[WHAT YOU WILL DO] How many lines in the data hold the string "dimensions"? State the number alone.

[GIVEN DATA]

===

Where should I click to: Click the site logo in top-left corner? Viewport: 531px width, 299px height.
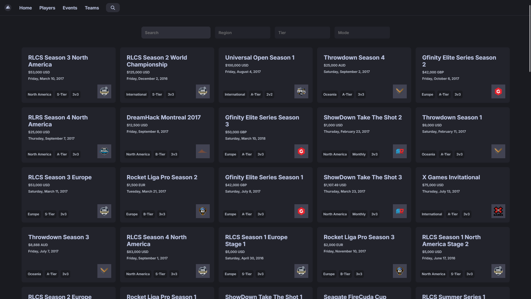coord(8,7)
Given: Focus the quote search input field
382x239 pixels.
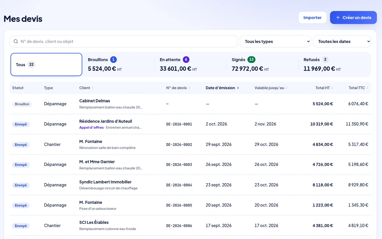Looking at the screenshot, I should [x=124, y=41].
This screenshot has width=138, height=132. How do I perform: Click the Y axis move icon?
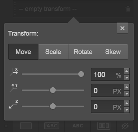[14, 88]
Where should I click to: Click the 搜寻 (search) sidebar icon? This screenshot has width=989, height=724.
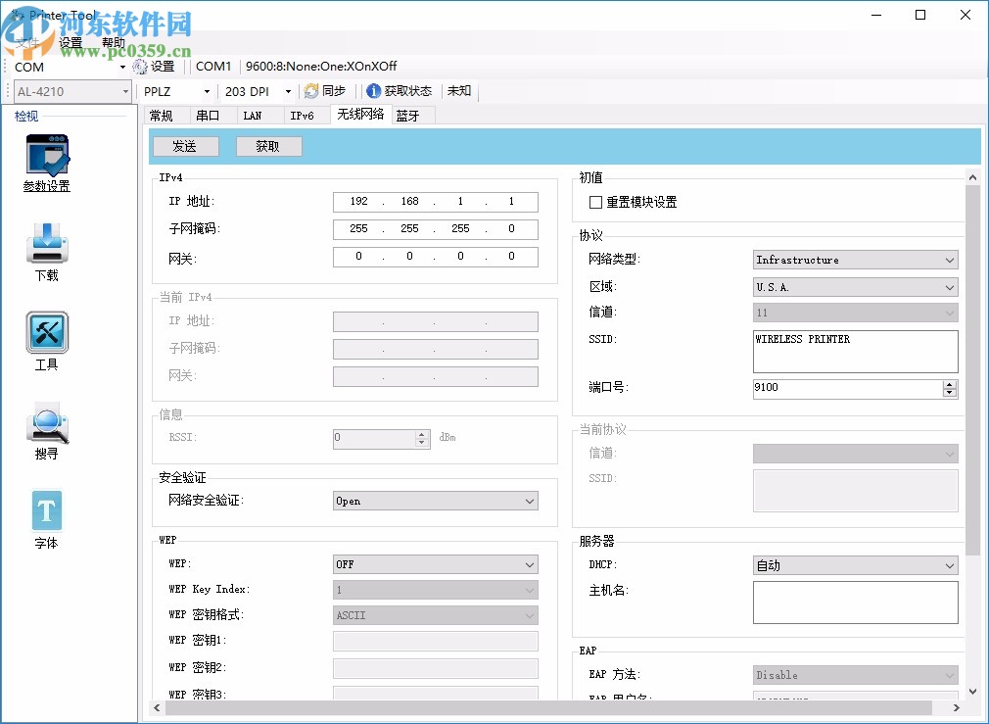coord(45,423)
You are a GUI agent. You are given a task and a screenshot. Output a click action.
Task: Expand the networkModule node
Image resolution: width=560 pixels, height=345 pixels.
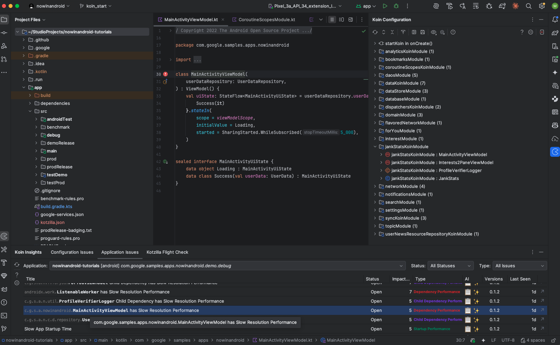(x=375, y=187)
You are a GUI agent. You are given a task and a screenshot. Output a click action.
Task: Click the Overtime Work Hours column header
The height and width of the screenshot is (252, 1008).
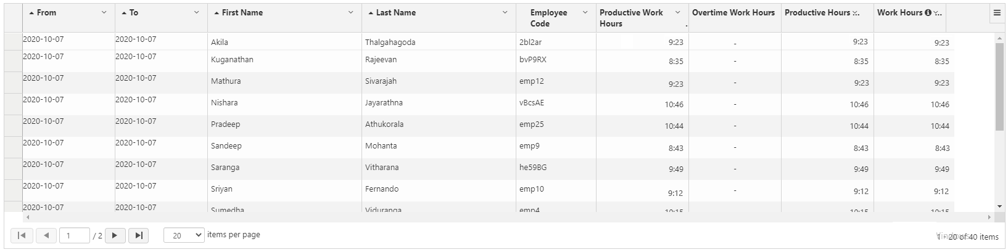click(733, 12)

===

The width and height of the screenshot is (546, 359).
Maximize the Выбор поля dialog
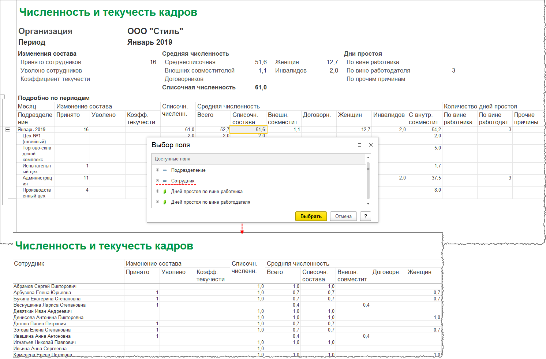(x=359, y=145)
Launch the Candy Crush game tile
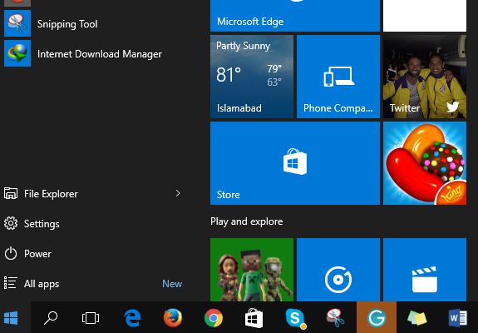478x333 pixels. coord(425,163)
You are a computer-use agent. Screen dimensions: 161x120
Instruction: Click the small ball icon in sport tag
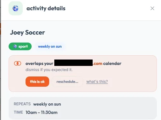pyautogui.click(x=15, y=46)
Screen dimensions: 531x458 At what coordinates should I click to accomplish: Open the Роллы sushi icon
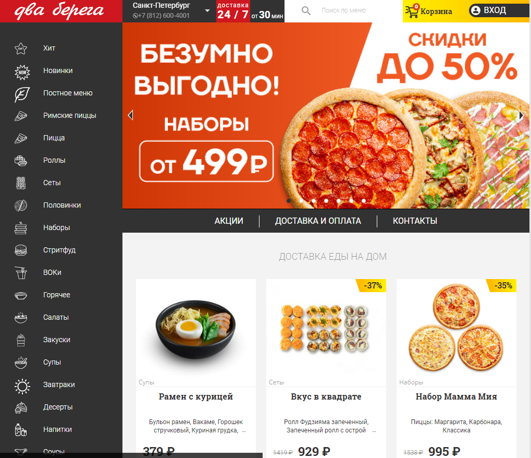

===

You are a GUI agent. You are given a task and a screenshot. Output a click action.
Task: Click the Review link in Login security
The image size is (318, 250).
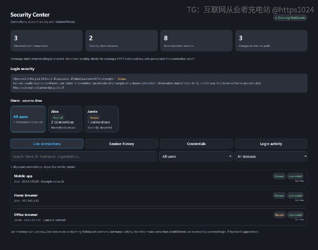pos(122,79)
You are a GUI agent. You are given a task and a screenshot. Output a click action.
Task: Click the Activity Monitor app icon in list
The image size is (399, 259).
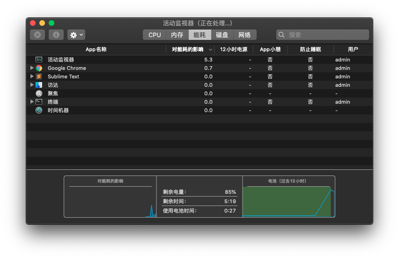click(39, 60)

===

[RESULT OF THE TASK] 2